There is nothing here, nor in the translation that follows, to indicate that there has been any interference with the text. It is only upon turning to the notes at the end of the translation (which the average reader would hardly study) that we find the third line is “practically interpolated.” He gives reasons for this that are not easy to follow, and says “If I am wrong, the refrain is probably a mere cry for revenge;” I add that the latter is the generally accepted meaning, and the only meaning I can see in the original Greek.
Now Professor Murray’s object in all this is to convey in words that appeal to our minds his conception of the devout, religious and, therefore, highly moral attitude of, not only Euripides, but also his Athenian audience. The attitude of mind must be that of the audience, as well as the dramatist, because none but devout, religious people go to a “Service of Song,” and, as stated above, the Bacchae was a very popular play among the Greeks. If, however, Professor Murray thought that, by colouring, altering, and adding to the play, he gave a more correct impression of it as it appeared to the Greeks, he was perfectly at liberty with that object to mistranslate as much as he pleased—provided he told his readers and hearers that they were not reading or hearing the words that Euripides wrote.
Has he told them this? The book is entitled “Euripides translated into English rhyming verse.” In the Preface he also begins by telling us definitely that it is a translation; later on he says: “As to the method of this translation ... my aim has been to build up something as like the original as I possibly could, in form and what one calls ‘Spirit.’ To do this, the first thing needed was a work of painstaking scholarship, a work in which there should be no neglect of the letter in an attempt to snatch at the spirit.” He then goes on to tell us that “The remaining task” was to reproduce the poetry of the original and (here is the only admission that he has varied from the text) he ‘has often changed metaphors, altered the shapes of sentences, and the like.... On one occasion he has even omitted a line and a half’ (because unnecessary) and he says, he ‘has added, of course by conjecture, a few stage directions.’ Let the non-classical reader look back over what has been said above and ask himself whether such words—however carefully studied—would have given him the least impression of what this “translation” actually amounts to.

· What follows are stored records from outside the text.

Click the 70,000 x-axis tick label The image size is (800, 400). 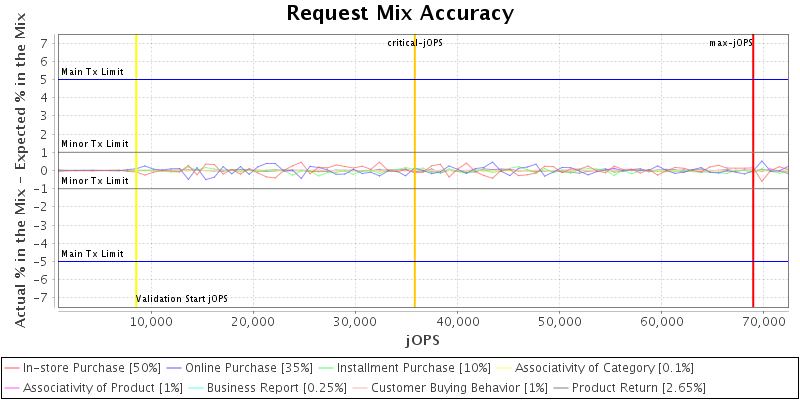pyautogui.click(x=764, y=321)
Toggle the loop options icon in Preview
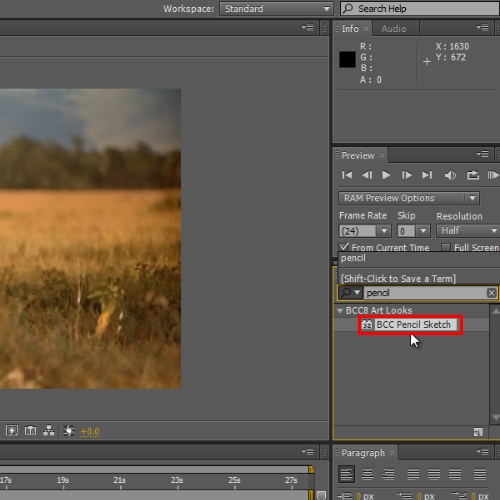Viewport: 500px width, 500px height. coord(473,175)
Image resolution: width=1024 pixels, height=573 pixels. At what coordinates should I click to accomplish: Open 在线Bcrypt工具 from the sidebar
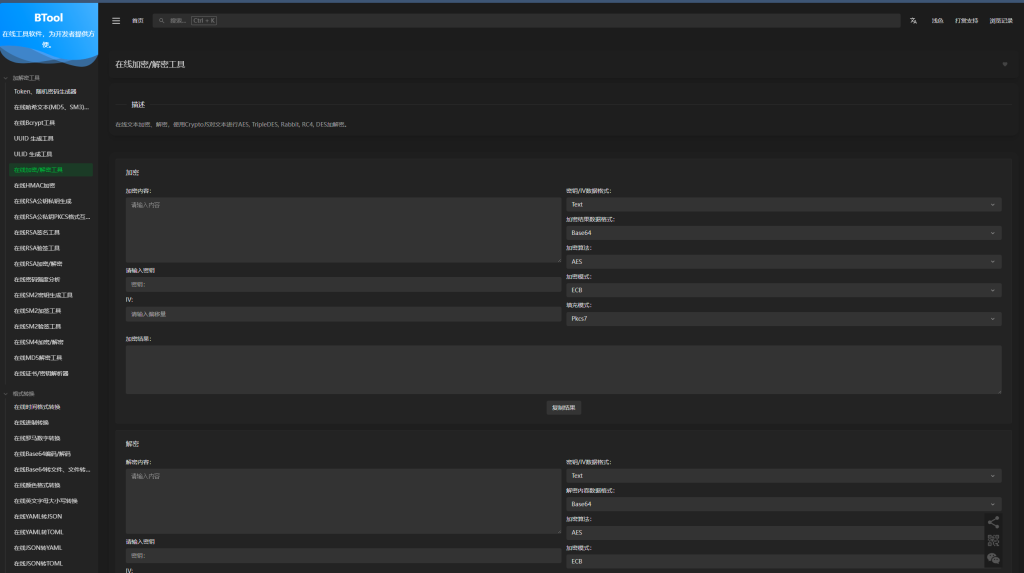point(35,123)
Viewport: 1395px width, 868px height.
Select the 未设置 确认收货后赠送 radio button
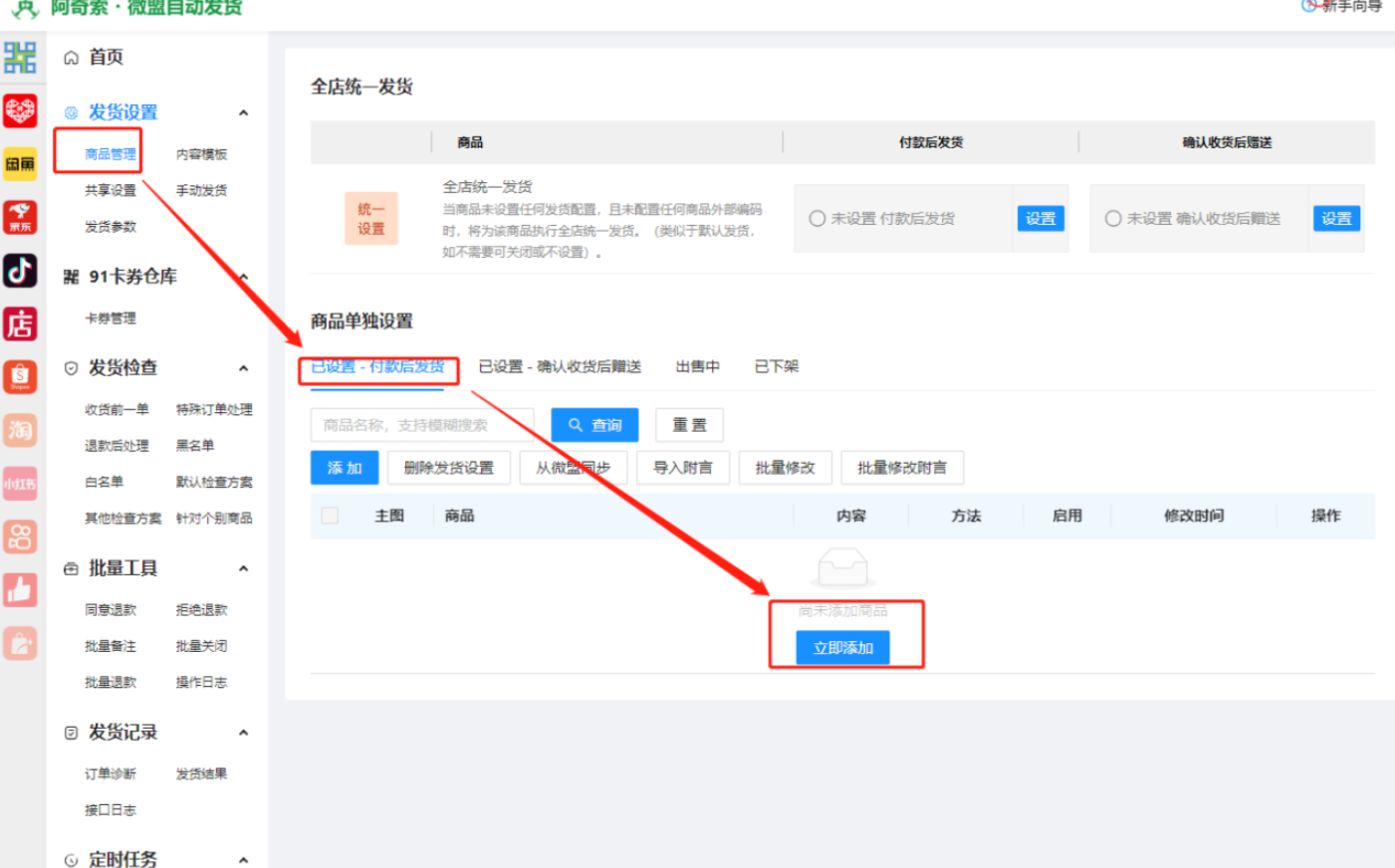pyautogui.click(x=1112, y=218)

Without entering into any long discussion as to the so called “purity choruses” of the Bacchae, let us simply ask the question, Does this pious, fervently-religious version represent the actual play that the cruel, lying, treacherous and unspeakably sensual Greeks flocked to see and enjoy? Further comes a much more important question, Would such a “translation,” put before English readers, or staged before an English audience, give them a true or a false idea of the character of the Greeks?
I might compare with this Ruskin’s view of the Greek character (The Crown of Wild Olive.). This is what he says the Greeks won from their lives: “Free-heartedness, and graciousness, and undisturbed trust, and requited love, and the sight of the peace of others, and the ministry to their pain.” (Italics mine.) This is truly amazing! I am tempted to go back again to Professor Murray’s Euripides (p. lxiii) and quote a like passage:
“Love thou the day and the night,” he (Euripides) says in another place. “It is only so that Life can be made what it really is, a Joy: by loving not only your neighbour—he is so vivid an element in life that, unless you do love him, he will spoil all the rest!—but the actual details and processes of living, etc., etc.”
The italics are again mine—but here it will be seen that Euripides has, as a matter of course, anticipated the great evangel of Christ! He has even gone a step further—but I must leave Professor Murray to his love of the “details and processes of living,” whatever that may mean.
Finally, in this extraordinary essay, I come to something which is absolutely repulsive. I must first briefly premise that the Dionysiac mystery cult was not sectarian. It was orthodox, believing in the plurality and the profligacy of the gods. Its adherents had no more idea of morality or purity than other Greeks. Its rites were indecent. The so-called “purification rites,” including regulations regarding continence, were simply training rules preparatory to their hideous orgies. The essential rite of the cult was practised by the Maenads or Bacchantes. They tore to pieces live animals (and at one time human beings) and devoured their raw, quivering flesh. As stated above, these horrible women are Professor Murray’s “Saints.” He now proceeds to draw an analogy between their loathsome god Dionysus and Jesus Christ! Thus Dionysus is born of God (Zeus) and a human mother. He is the “twice-born”—having been hidden in Zeus’s thigh after birth! He “comes to his own people of Thebes, and—his own receive him not.” Again “It seemed to Euripides in that favourite metaphor of his, which was always a little more than a metaphor, that a God had been rejected by the world that he came from.” Dionysus “gives his Wine to all men.... It is a mysticism which includes democracy, as it includes the love of your neighbour.” Dionysus “has given man Wine, which is his Blood and a religious symbol.” In the translation Dionysus is called “God’s son” and even “God’s true son.” Reading this and such statements as Miss Jane Harrison’s ([see p. 292, n.]), one stands amazed. Apparently this fanatical enthusiasm destroys the critical faculties, so that the enthusiast becomes utterly incapable of appreciating the beauty and value of Our Lord’s ethical teaching and its exemplification in His life.